We now consider 1, 2, 3, etc. numbers of cyclist molecules.
Start with a single cyclist molecule falling through air.
According to Wikipedia, an object of the density of water falling through the air reaches a terminal velocity of approx. 90*sqrt(d) meters/second ~= 201*sqrt(d) mph, where d is the approx diameter of the object. Wikipedia claims the terminal velocity of a human body is approx 70 m/s ~= 157 mph, terminal velocity of a cat approx 40 m/s ~= 89 mph, the terminal velocity of a bird approx 20 m/s ~= 45 mph.
http://en.wikipedia.org/wiki/Drag_%28physics%29
http://en.wikipedia.org/wiki/Free_fall
Consider the differential equation, where D=rho*Cd*A, rho=density of air, Cd=drag coefficient, A=cross sectional area.
m * dv/dt = 1/2 * D * v^2 - m * g
Solving, we get v as a function of t:
v(t) = - v_T * tanh(g*t/v_T), where v_T = sqrt(2*m*g/D)
Integrating, we get y as a function of t:
y(t) = y_0 - v_T^2/g * log(cosh(g*t/v_T))
Consider the following thought experiment with two identical cyclist molecules. One cyclist molecule is already falling at its terminal velocity v_T, and as it passes another cyclist molecule at t=0, the other cyclist starts accelerating at g (assume no shading). While the second cyclist will never catch up, it will asymptote falling at v_T at distance ln(2)/g*v_T^2 behind. Furthermore, this distance can be covered at speed v_T in time ln2/g*v_T; this time is a kind of "time constant": the second cyclist reaches 60% of terminal velocity within this time constant, and at 4 times this time constant, the second cyclist exceeds 99% of terminal velocity. For reference, the difference in energy between the two cyclists molecules will asymptote at ln2*m*v_T^2.
If we use v_T=70m/s, then the distance will be approx 346 meters and the time constant will be approx 4.95 secs. If we use v_T=13m/s (approx. 29mph), then the distance will be approx 11.94 meters and the time constant will be approx 0.919 seconds. Of course, no real cyclist is powerful enough to accelerate that fast, so real distances and time constants would be somewhat larger.
This thought experiment demonstrates a "worst-case" scenario in which a cyclist gets no shading and starts with a velocity differential of -v_T to the leading cyclist. (A true "worst-case" scenario is one in which a cyclist has to stop for 30 seconds or so to change a flat, and must then catch up to the peloton by applying substantially greater power than normal to get back to the peloton; during this time, the cyclist is unshaded, unless he/she is lucky enough to have a teammate come back to share the load.)

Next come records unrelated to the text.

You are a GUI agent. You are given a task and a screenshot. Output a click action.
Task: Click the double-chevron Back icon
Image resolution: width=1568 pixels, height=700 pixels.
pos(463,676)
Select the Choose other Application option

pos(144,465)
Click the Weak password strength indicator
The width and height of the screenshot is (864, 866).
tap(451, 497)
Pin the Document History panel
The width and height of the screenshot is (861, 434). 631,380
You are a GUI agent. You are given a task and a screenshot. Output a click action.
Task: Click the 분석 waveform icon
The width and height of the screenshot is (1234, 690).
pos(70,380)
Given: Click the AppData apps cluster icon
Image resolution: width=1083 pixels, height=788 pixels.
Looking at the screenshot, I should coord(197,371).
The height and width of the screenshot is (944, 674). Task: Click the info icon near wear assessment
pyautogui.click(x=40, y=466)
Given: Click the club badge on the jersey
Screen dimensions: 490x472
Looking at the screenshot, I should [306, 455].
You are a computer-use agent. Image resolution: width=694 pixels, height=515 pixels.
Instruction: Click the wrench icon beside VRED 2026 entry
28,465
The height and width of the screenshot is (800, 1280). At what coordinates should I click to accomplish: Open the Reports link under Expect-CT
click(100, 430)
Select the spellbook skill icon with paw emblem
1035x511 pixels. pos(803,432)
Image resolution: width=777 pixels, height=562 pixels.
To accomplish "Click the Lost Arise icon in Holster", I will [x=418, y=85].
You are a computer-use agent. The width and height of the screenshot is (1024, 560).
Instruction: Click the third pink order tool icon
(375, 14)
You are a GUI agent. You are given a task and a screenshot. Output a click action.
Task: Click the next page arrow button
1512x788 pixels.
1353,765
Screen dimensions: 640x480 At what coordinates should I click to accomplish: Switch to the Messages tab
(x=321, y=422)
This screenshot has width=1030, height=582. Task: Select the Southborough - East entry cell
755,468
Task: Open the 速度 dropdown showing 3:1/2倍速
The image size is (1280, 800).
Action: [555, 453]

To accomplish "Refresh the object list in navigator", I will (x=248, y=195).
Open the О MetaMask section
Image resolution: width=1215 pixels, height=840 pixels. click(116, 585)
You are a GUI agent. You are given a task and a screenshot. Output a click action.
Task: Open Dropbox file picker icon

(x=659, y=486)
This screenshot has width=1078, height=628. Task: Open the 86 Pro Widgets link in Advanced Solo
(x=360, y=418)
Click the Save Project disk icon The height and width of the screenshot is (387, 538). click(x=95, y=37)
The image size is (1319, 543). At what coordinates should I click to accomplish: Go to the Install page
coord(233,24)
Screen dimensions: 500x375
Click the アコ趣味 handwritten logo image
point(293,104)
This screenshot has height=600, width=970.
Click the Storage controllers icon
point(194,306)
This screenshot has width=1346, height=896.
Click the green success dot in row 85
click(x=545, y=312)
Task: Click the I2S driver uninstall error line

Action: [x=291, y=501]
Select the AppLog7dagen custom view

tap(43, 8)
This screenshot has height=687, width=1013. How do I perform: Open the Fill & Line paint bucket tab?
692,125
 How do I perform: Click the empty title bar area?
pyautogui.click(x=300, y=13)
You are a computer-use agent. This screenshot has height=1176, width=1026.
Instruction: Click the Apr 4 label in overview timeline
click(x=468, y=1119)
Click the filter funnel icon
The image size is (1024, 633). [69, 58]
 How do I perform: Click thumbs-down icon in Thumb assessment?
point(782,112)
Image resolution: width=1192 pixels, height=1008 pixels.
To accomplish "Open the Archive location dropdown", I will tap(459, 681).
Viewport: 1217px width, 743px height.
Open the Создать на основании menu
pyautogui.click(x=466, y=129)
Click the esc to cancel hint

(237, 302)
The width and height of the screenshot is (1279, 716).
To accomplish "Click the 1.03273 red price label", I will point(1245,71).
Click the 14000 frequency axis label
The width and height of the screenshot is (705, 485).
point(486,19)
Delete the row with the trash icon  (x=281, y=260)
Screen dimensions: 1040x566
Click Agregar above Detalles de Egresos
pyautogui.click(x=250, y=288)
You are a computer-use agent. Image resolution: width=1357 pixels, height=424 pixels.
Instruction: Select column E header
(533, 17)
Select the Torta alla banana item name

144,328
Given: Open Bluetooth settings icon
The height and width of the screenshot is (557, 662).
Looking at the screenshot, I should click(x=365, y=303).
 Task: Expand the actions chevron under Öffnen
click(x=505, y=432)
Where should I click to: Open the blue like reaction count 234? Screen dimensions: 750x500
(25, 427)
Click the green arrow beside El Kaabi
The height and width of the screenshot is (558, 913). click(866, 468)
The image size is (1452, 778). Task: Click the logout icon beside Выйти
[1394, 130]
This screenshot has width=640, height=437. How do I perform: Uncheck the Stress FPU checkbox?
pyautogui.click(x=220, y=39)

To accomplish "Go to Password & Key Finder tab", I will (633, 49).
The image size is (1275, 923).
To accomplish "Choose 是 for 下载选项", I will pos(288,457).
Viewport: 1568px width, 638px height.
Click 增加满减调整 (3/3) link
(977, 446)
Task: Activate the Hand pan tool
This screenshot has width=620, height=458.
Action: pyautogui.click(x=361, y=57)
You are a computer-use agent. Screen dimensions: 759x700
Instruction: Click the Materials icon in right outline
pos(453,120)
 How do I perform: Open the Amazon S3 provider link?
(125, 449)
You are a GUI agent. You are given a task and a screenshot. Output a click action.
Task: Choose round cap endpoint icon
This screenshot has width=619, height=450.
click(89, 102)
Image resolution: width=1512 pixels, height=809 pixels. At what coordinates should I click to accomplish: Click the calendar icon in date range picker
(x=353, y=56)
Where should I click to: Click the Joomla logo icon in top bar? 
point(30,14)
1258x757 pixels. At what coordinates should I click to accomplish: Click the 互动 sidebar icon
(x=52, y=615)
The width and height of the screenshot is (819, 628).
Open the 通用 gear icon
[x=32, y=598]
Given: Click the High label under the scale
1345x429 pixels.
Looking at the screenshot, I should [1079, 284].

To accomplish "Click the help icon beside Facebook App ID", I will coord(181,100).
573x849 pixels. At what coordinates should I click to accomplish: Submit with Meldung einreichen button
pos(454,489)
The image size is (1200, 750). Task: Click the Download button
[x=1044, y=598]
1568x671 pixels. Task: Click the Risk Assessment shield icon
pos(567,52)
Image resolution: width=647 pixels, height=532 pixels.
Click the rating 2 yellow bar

Now if the cyclist "A" in front is travelling at terminal velocity v_T and the cyclist "B" behind is shaded, then the following cyclist B will accelerate relative to the front cyclist A and eventually pass him/her A. Since A was already travelling at terminal velocity, B will be travelling at greater than terminal velocity when B passes A, so after the pass, B will start decelerating and (due to shading) A will start accelerating. Now, since A is accelerating from v_T and B is decelerating from a velocity greater than v_T, A will now pass B again, but this time they will both be going faster than v_T. Clearly, the average speed of the two cyclists will converge at some speed slightly faster than v_T, as the time between passes of A & B converges to zero.
The details of whether the "cycle" of A&B passings converge, become cyclic, or diverge, depends upon the details of the shading function and the effective "inertial mass" of the riders. If the passings diverge, then at some point the shading function falls to zero and the cyclists become independent & never pass again. If the passings converge, then the cyclists asymptotically ride side by side at some terminal velocity greater than v_T. If the passings become cyclic, then the cyclists exchange places every n seconds and achieve an average speed slightly larger than v_T.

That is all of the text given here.